- WHAT YOU HAVE TO DO:
Could you convert the rows starting at the line containing "Where should I" and ending at the line containing "(x=139, y=68)" into a JSON list of strings, one per line, skipping blank lines and leaving the pictures out?

- EXERCISE MATERIAL:
[Begin]

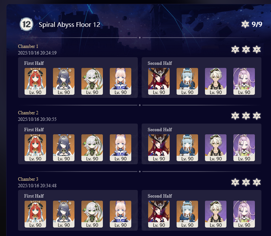Click big-hat character portrait in Chamber 3 Second Half
The image size is (271, 236).
point(159,214)
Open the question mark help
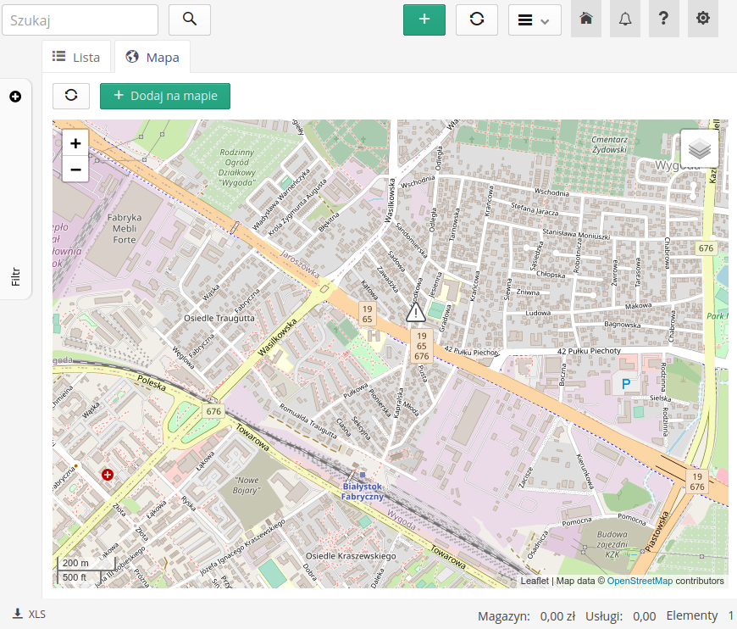737x629 pixels. 664,19
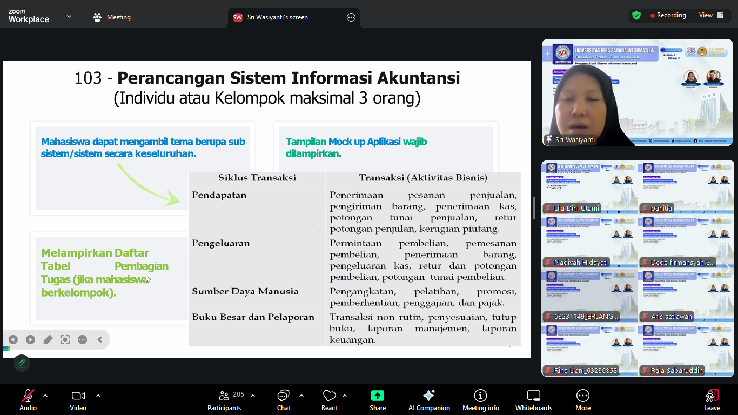Expand the Workplace dropdown chevron

tap(69, 16)
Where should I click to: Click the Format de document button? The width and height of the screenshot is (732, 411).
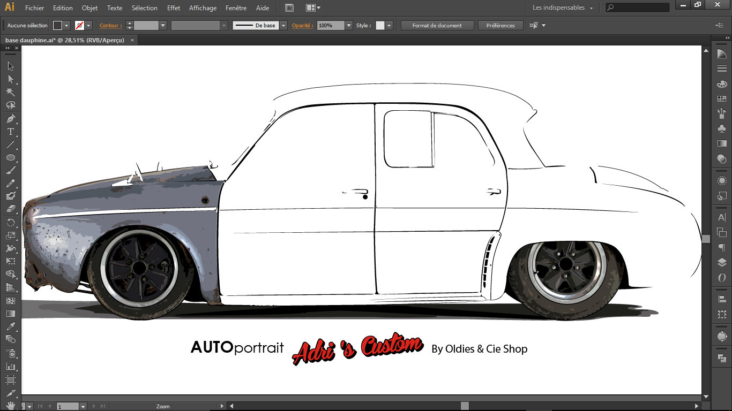click(438, 26)
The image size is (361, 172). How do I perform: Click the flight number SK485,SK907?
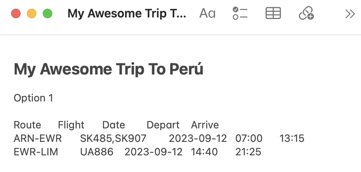pyautogui.click(x=113, y=139)
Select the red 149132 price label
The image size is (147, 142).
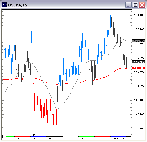(x=139, y=68)
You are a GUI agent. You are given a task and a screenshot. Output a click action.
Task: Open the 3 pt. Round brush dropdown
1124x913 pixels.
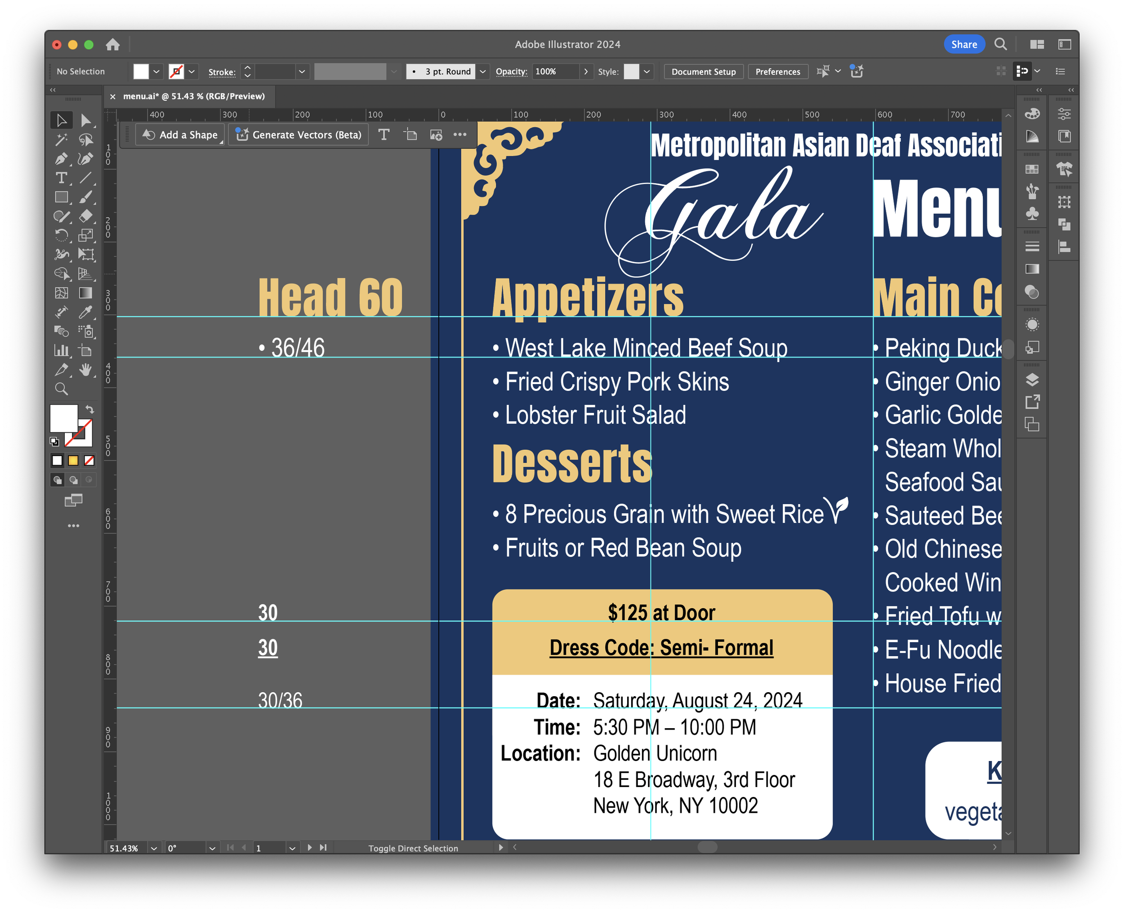click(x=483, y=72)
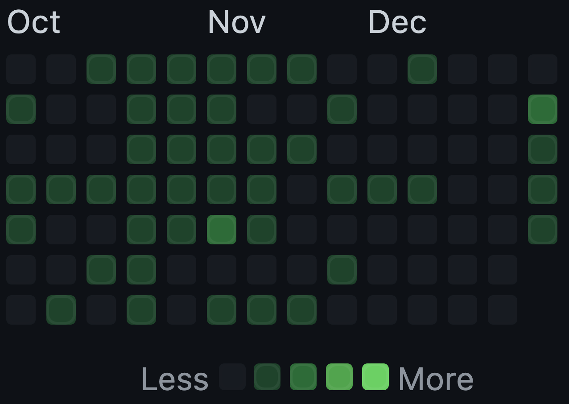The height and width of the screenshot is (404, 569).
Task: Click the bright green cell in the rightmost column
Action: [543, 109]
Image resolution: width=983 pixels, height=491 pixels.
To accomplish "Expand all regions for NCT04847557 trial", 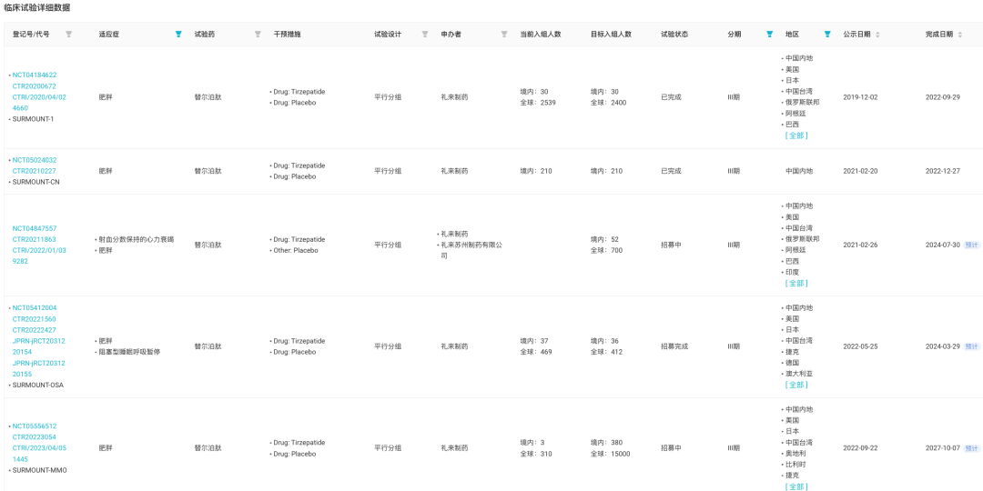I will pyautogui.click(x=796, y=283).
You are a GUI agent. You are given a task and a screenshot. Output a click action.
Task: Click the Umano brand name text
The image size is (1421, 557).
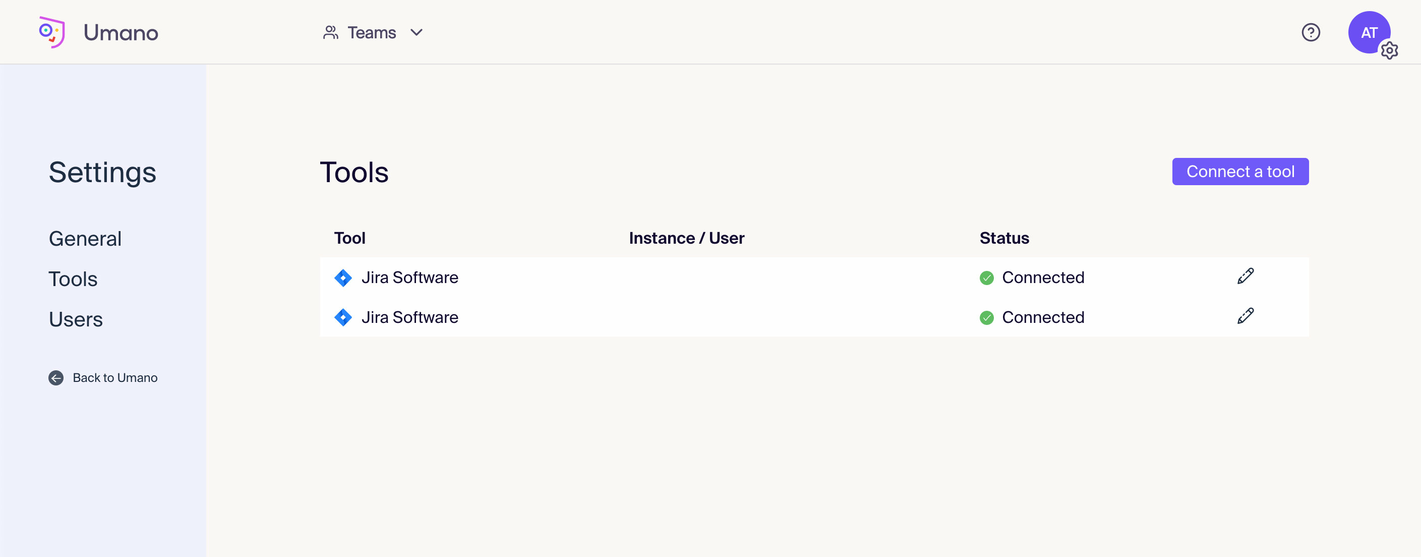pyautogui.click(x=121, y=33)
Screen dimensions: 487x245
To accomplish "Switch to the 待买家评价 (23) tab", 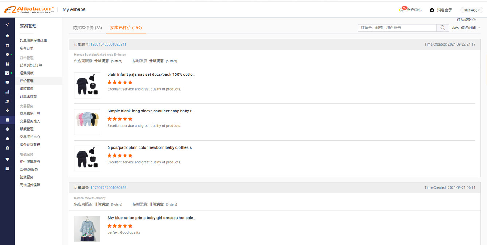I will point(87,28).
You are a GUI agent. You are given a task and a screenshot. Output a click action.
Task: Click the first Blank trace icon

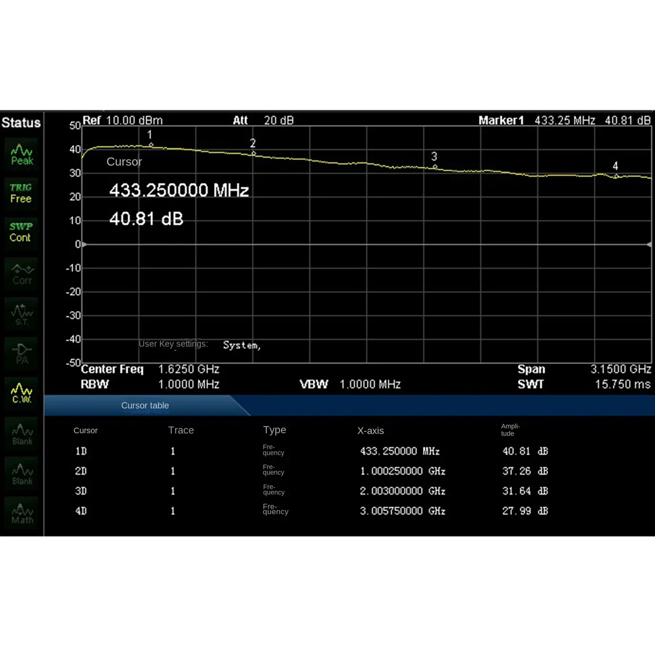pos(22,433)
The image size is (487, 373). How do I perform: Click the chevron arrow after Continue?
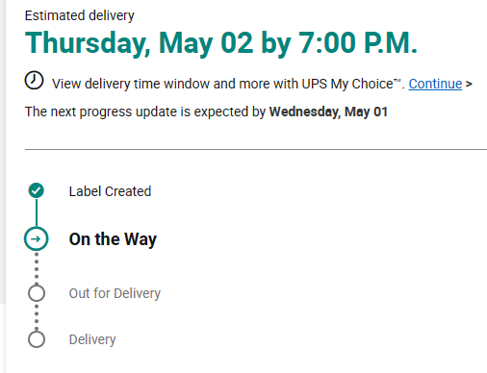pyautogui.click(x=469, y=85)
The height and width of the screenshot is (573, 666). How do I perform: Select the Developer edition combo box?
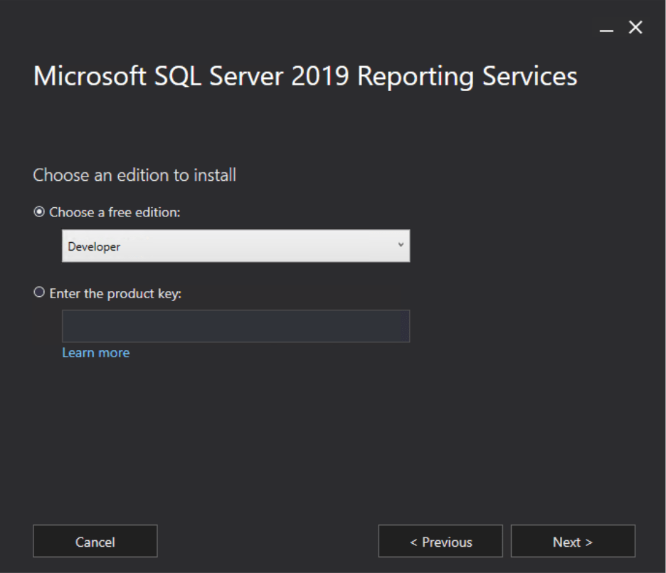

[End]

- CORRECT OUTPUT:
[
  "Where should I click to: Click the Format de document button? The width and height of the screenshot is (732, 411).",
  "click(438, 26)",
  "The image size is (361, 172). How do I perform: Click the flight number SK485,SK907?",
  "pyautogui.click(x=113, y=139)",
  "Select the red 149132 price label",
  "The image size is (147, 142).",
  "(x=139, y=68)"
]